▶ [SOURCE EXTRACT]:
By Michael Aubrecht (Originally published in DRUMHEAD Magazine)

There is an old cliché that goes, “You won’t know where you are going until you know where you have been.” This adage certainly reads true for all creative artists, especially musicians. As changes in both taste and technology push music’s creative boundaries, the primary structure that holds it together remains the same. This principle of influence means that everything that was created today can likely be attributed to something that was created yesterday. Therefore, maintaining a proper historical perspective is essential to the appreciation and progression of music.

In a new book titled “The Roots of Rock Drumming: Interviews with the Drummers Who Shaped Rock’n’Roll Music” two of the instrument’s most storied players, Steve Smith and Daniel Glass, preserve and present the stories of rock drumming’s pioneers. Twelve years in the making, this book pulls back the curtain to reveal the origins of rock drumming from 1948 to 1965. Through a series of intimate behind-the-scenes interviews, twenty-two drummers shared their insights and the experiences that helped to produce some of music’s most recognized rhythms. With interviews conducted by Smith and Hudson Music founders Rob Wallis and Paul Siegel and with editing by Glass, a noted historian himself, “The Roots of Rock Drumming” captures the essence of what it meant to be a rock drummer before anyone called it “rock’n’roll.”

The result of this project is a two-fold contribution. First, from a methodical perspective, the groundbreaking techniques of some of rock’s most popular and effective beats are explained by the very players who developed them. (One example is the two-handed shuffle.) Second, from a historical standpoint, credit is finally given to revolutionary players who were previously relegated to history only as session players or sidemen. This exceptionally well-produced guide is virtually overflowing with inspiring photographs and in-depth interviews that will appeal to both musicians and listeners alike.

Featured drumming pioneers include Bobby Morris, Dick Richards, Earl Palmer, D.J. Fontana, J.M. Van Eaton, Buddy Harman, Jerry Allison, Hal Blaine, Idris Muhammad, Sam Lay, Bernard Purdie, Roger Hawkins, Sandy Nelson, Smokey Johnson, John Boudreaux, Brian Bennett, Bobby Graham and Clem Cattini. Additional commentary is provided by Jaimoe, Carmine Appice, Steve Gadd and Jim Keltner, who collectively share their perceptions as to how these pivotal drummers influenced their own playing styles.

The complimentary DVD (nearly 3 hours in length) includes videotaped interviews, which in some cases, are the last of their kind, as Earl Palmer, Buddy Harman and Bobby Graham have since passed away. Thankfully this book remains as a testament to their tremendous character and influence. In an exclusive interview with Drumhead, the editors discussed the origins, evolution and impact of this unique project.

MA: Cover to cover this book is wonderful. As a drummer and a fan of early rock music, I think “The Roots of Rock Drumming” appeals to both musicians and non-musicians alike. Can you gentlemen tell us about how the two of you came together to produce this book?

▶ [DATA FOR PROCESSING]:
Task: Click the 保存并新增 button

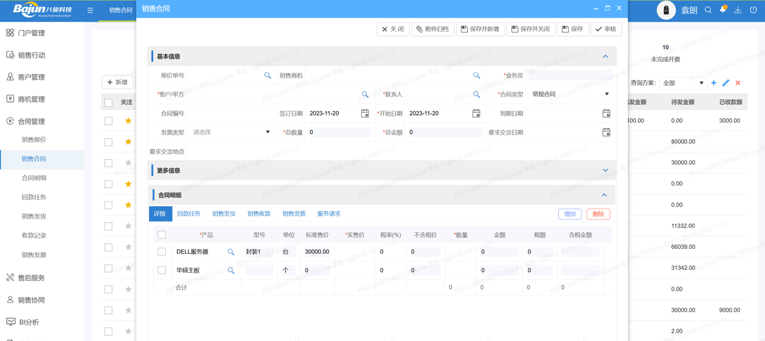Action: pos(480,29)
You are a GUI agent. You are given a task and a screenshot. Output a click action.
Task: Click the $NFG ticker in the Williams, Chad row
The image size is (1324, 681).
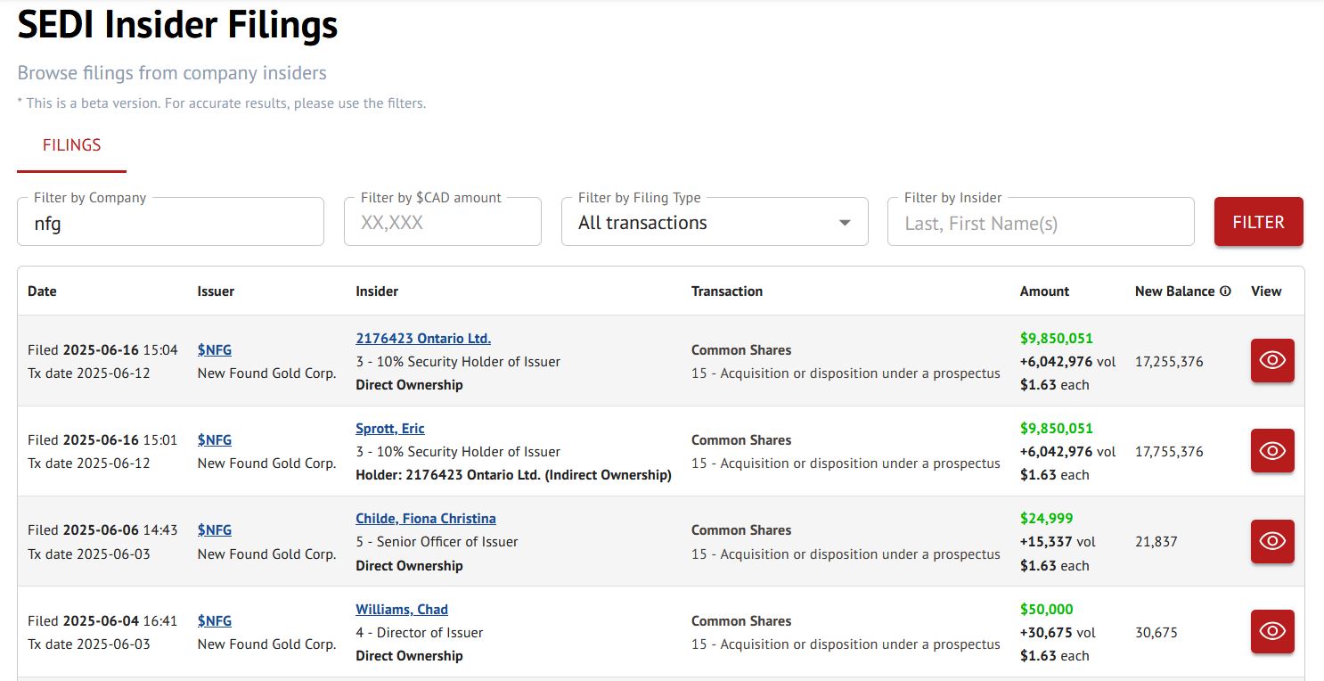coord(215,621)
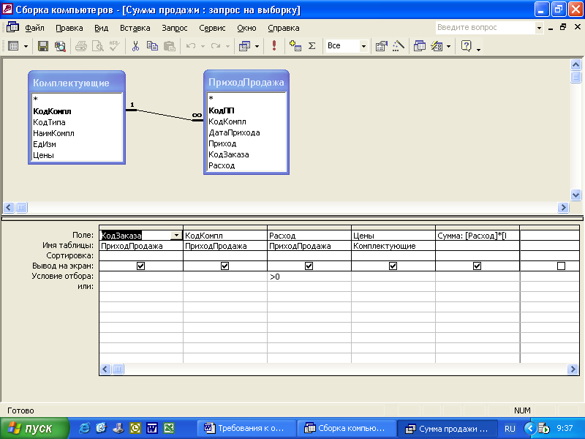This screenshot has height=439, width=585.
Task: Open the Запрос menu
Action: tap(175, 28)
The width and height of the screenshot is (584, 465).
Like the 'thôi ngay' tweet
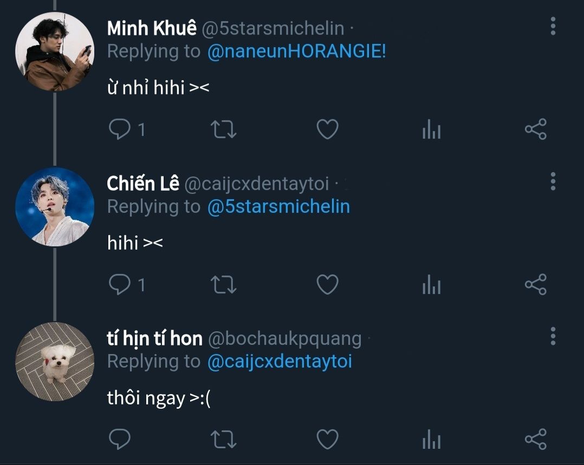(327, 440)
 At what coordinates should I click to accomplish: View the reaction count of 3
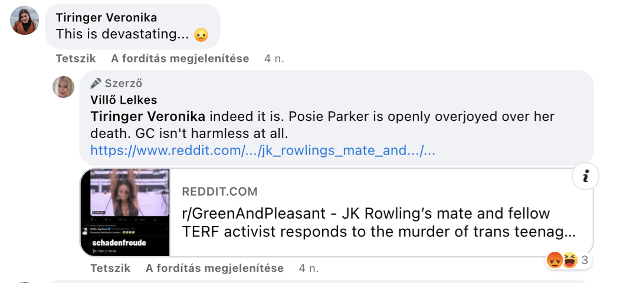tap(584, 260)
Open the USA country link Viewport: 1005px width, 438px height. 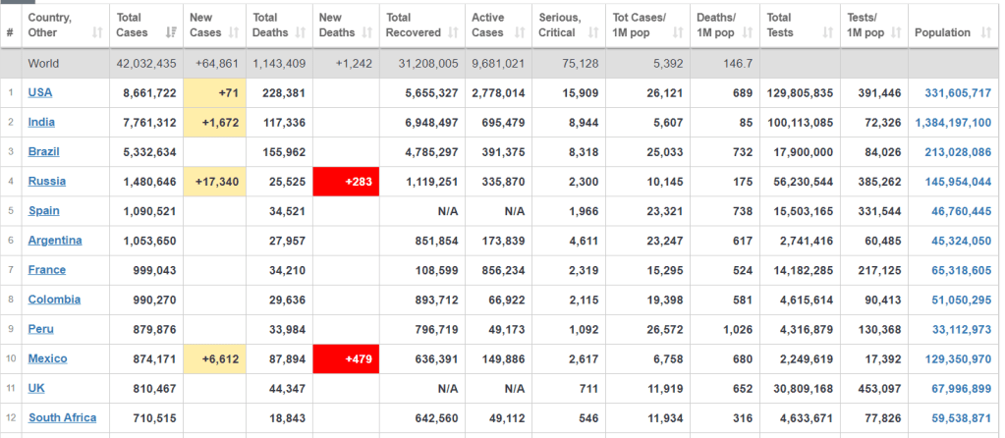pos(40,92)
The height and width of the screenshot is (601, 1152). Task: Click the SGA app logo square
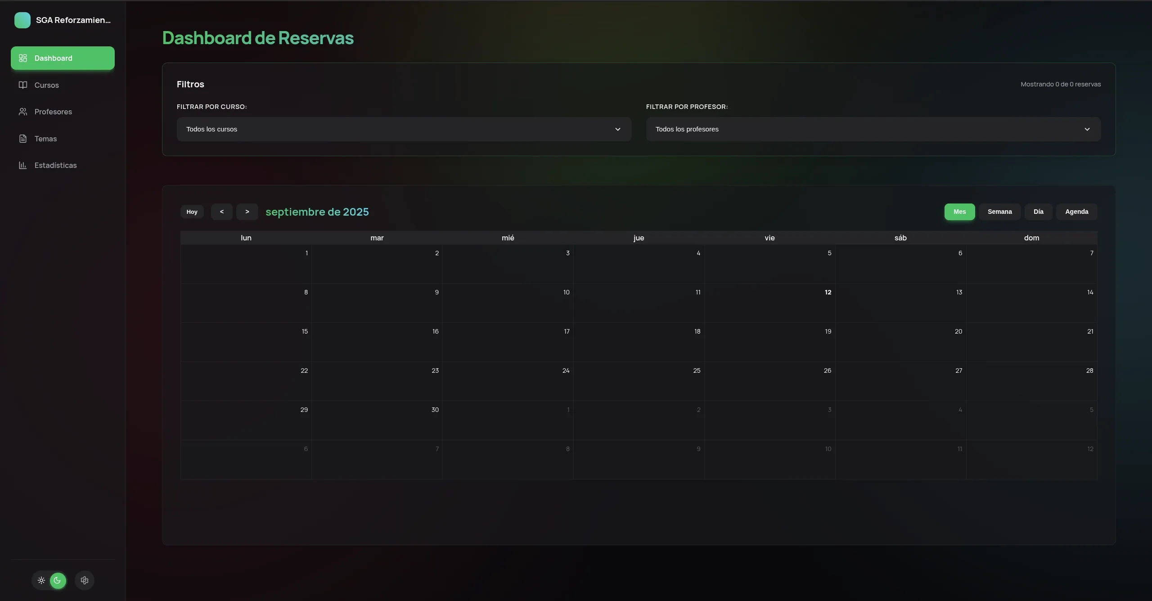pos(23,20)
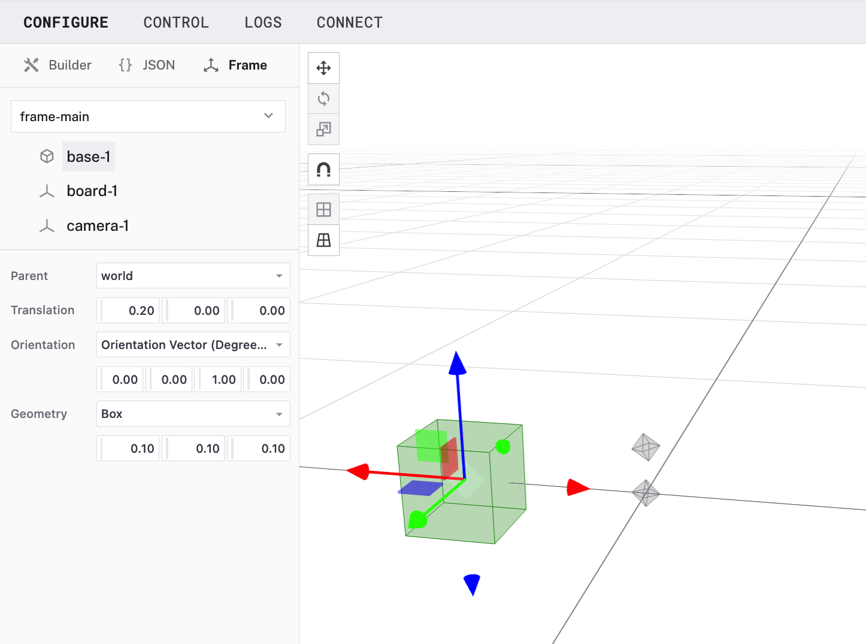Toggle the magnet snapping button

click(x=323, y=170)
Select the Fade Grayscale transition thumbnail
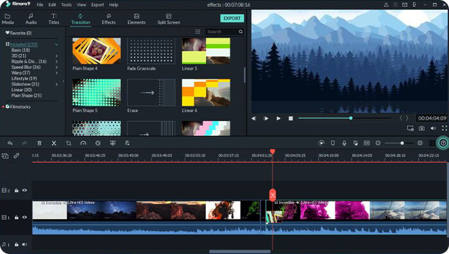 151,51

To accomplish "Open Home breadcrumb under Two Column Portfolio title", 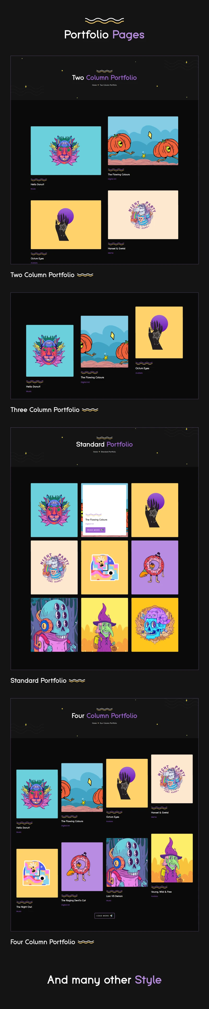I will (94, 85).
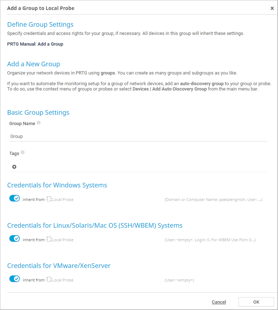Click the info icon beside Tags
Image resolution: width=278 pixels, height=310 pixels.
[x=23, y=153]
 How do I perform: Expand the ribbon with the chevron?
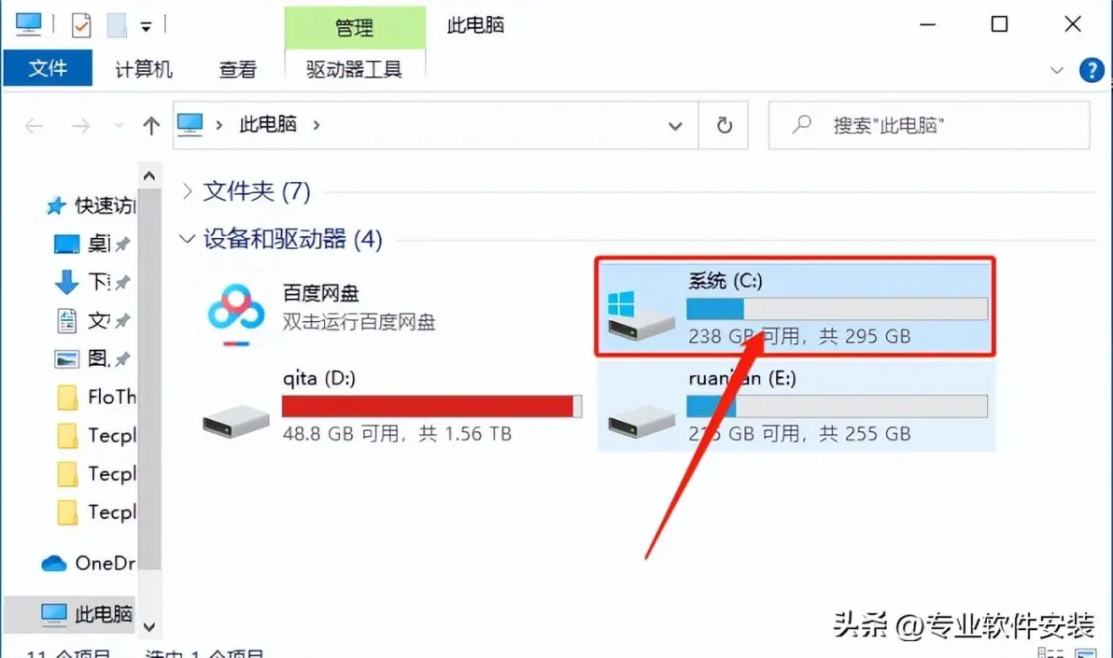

▶ [WHAT TO DO]:
1. What span of years does the book described in the drumming book review cover?
2. Copy out the part of the listing that runs from its first line through the line containing "Action: tap(175, 28)", both included, and leave out the pictures.
The listing is unrelated to the drumming book review.

▶ [ANSWERS IN ORDER]:
1. 1948 to 1965.

2.
Task: Click the 保存并新增 button

Action: pos(480,29)
You are a GUI agent. You are given a task and a screenshot. Output a click action.
Task: Click the $NFG ticker in the Williams, Chad row
The image size is (1324, 681).
coord(215,621)
This screenshot has height=439, width=585.
Task: Open the Запрос menu
Action: tap(175, 28)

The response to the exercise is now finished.